Each word must be analyzed to identify derived words. Dictionaries used in Machine Translation do not have words derived from simpler words. Derived words must be identified by the program itself. Verbal forms and plurals are the most common derived words.

Project Natural Language Toolkit[1] has some python code that could be reused in Traduki. However, Natural Language Toolkit is released under the IBM Common Public License 0.5. Can we use the code?

Sytactical analyses

Syntactical analysis is the determination of the syntactic function of the words. The program should discover if a word is a "verb" or a "noun". A dictionary with the syntactic classification of all root words must be used. WordNet[1] is a good source of data to build a good English dictionary.

Disambiguation

A word can have more than one syntactic function. For example, "fat" can be an adjective ("The fat boy eats hamburgers") and can be a noun ("Hamburgers have lots of fat"). So, how do we know that "fat" in the sentence "Hamburgers have lots of fat" is a noun? There are two methods:

Semantic Disambiguation

Sometimes, some ambiguity may remain after the application of the methods described above. Semantic information may be use to may be use to solve the problem. That's why a good dictionary must have some semantic information. For example, words related to music should be marked as such.

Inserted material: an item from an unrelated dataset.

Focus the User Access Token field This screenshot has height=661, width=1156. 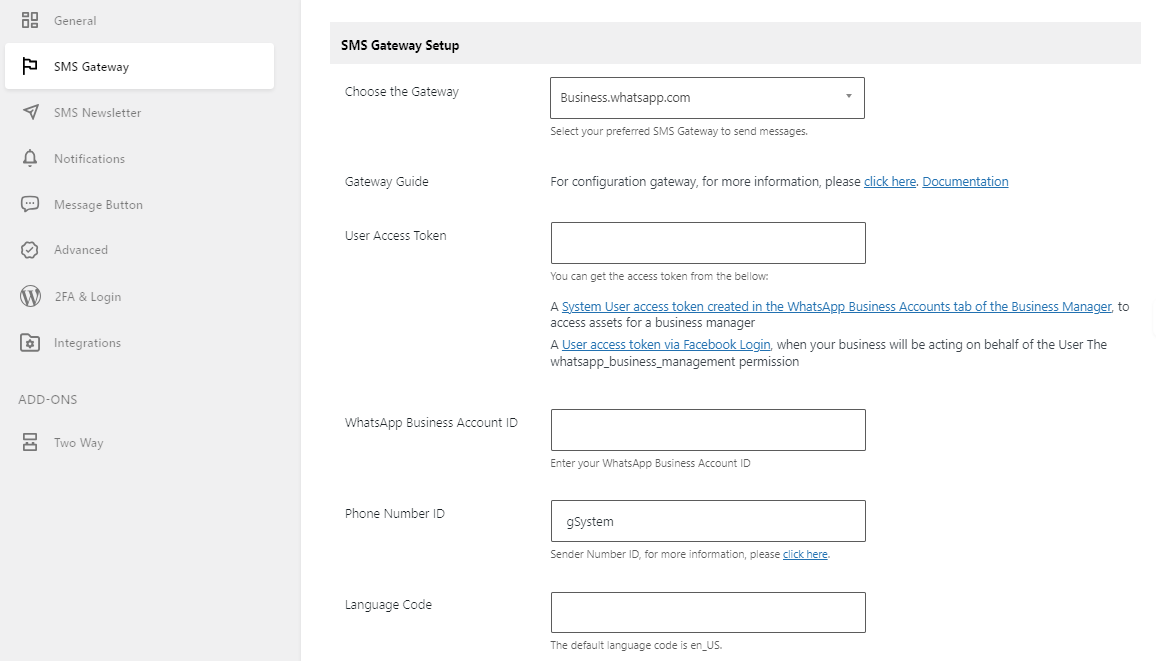708,243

Translation to an interlanguage

All the syntactic, morphological and semantic information should be codified in an interlanguage. All the source language root words should be translated to root words. Esperanto is often used as an intermediate language (including in Traduki) because 99% of esperanto words have only one sense and because Esperanto is already somewhat of an interlanguage.

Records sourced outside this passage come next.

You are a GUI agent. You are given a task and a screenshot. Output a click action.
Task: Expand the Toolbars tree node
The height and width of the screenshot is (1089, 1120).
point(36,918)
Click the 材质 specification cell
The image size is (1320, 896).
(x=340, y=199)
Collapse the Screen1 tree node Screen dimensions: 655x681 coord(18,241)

Ergane is a free to use multilanguage dictionary that use Esperanto as a interlanguage can be useful for Traduki.

Destination language syntheses

The syntheses of the destination language from interlanguage is an easy step. There is, however, some problems:

See also

External links and references

Useful resources for the Traduki project

Online articles

Books



Internet Hotel Solutions

Site Sponsors
AC Units
Baltimore Harbor
Boot Camp Grads
Bra Size
Burkittsville
College Hotels
Digital Harbor
Free Cell Phones
Golden Hare Travel
Golf Vacations
Golf Courses
Gourmet
Hair Styles
Hippodrome
iWoman
Lesson Plans
Maryland Hotels
MD Genealogy
Minor League Stuff
Motel Site
Ocean City
OC Real Estate
Old Agers
Office Supplies
Orlando
Pet Friendly Hotel
Room Prices
Savannah, GA
Ski Vacations
South Baltimore
Student Teaching
Travel Sources
University Hotels
Visit Military Bases
Washington, DC

Brought to you by NoChildLeftBehind.com and the Beaches and Towns Network, LLC.